For tens of thousands of Connecticut students, graduating high school this year was a foregone conclusion. For Jamere Brutus, who will don a cap and gown on June 15th, it seemed more likely he’d end up dropping out or in prison than a graduate of Stamford Academy. That is the path he saw himself on at one time.
Jamere proved himself wrong. Though he entered Stamford Academy as a struggling student who didn’t have the grades to play sports and who was headed down the wrong path, he’s leaving the school as a student leader who, for example, was able to take a high-level math at a local college because of his newfound drive to succeed in class. As he puts it, “It shows me that you can start all over, no matter what situation you’re in.”
The teachers at Stamford Academy helped make that happen. According to Jamere: “They just make sure that everything is good in family life, school life… that everything is stable. They don’t leave anybody hanging.” The impact on Jamere was huge: “Being here gave me the confidence that I could do anything.”
Specifically, he wanted to thank his math teacher, Mr. Hosny, who has been a pillar of support through his time at the school. “Since I got here, he’s been on top of me making sure I get everything done,” said Jamere. “No matter how much I complain about it sometimes, about the work or school, he’ll make sure I’m always there. He’ll call me to make sure I come in the next day, and make sure I’m on top of everything.”
Jamere winning a pie eating contest, where he was able to throw a pie at one of his teachers as a prize.

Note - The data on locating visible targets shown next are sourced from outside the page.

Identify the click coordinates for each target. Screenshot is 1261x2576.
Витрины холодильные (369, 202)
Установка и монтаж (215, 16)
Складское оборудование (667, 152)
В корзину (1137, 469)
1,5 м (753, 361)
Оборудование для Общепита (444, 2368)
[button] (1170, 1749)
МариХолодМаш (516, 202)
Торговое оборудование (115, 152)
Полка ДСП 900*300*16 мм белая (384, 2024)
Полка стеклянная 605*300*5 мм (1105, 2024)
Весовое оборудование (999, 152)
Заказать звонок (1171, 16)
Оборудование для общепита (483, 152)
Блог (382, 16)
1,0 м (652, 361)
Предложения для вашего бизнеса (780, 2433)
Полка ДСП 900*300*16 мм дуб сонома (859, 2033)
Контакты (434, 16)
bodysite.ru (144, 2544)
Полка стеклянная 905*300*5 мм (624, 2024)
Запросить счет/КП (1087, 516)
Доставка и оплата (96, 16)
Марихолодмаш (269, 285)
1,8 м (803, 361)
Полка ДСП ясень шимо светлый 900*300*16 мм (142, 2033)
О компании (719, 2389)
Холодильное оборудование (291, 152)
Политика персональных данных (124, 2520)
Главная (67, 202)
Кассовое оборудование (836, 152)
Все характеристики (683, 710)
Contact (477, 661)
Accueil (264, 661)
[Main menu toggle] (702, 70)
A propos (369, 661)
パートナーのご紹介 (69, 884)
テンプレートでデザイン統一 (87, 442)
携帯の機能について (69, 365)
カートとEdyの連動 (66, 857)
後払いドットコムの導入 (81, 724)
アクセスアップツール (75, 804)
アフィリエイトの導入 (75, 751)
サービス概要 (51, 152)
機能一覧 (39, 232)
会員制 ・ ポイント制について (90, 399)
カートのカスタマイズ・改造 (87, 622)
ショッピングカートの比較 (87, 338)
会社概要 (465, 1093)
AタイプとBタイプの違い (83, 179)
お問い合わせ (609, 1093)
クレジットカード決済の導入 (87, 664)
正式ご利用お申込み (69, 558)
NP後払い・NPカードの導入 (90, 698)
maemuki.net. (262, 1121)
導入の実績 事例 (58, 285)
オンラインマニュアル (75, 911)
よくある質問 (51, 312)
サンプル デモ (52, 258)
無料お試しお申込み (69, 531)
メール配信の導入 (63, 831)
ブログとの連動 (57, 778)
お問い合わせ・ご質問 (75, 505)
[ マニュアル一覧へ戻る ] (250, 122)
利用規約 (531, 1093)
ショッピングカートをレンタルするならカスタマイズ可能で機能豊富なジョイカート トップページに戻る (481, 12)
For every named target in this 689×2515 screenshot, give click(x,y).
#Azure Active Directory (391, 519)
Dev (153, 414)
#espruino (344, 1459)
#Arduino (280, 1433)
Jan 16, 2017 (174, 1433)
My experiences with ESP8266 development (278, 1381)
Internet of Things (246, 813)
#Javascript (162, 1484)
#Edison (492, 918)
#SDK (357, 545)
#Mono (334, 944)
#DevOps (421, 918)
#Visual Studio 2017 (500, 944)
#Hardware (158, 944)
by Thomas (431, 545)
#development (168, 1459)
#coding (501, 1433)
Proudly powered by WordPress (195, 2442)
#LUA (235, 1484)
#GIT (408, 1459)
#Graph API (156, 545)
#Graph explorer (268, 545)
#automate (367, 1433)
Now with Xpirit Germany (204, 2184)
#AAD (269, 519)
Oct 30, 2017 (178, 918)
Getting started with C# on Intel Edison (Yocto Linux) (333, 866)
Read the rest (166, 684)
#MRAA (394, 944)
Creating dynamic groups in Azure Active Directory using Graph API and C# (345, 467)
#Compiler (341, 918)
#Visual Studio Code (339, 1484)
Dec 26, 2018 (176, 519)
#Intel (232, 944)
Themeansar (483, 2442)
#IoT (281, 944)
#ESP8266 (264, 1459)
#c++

One of Jamere’s biggest projects at Stamford Academy was a documentary he co-authored on police brutality with the Civic Life Project. The students were able to talk to local police officers and help both sides better understand the gap between police and students in the neighborhood.
When Jamere graduates, he’s heading to Norwalk Community College to study communications. He wants to be a professional basketball player, but if that doesn’t work out, he wants to become a sports analyst and commentate on the game he loves.
As he heads off to NCC, Jamere has one piece of advice for incoming Stamford Academy students: be patient. “You may not be good at school right away, but eventually you’ll get better.” Stamford Academy made that happen for Jamere, and he knows it’ll be the same for the next class of students to walk the school’s halls.
“When you come to Stamford Academy, it’s a second home to you,” said Jamere. “They really sit there and help, to make sure you get everything done. You could be the worst person in the world, you come here, you’ll change. No matter if you’re here for two weeks, two months, two years, you’re always going to change if you come to Stamford Academy.”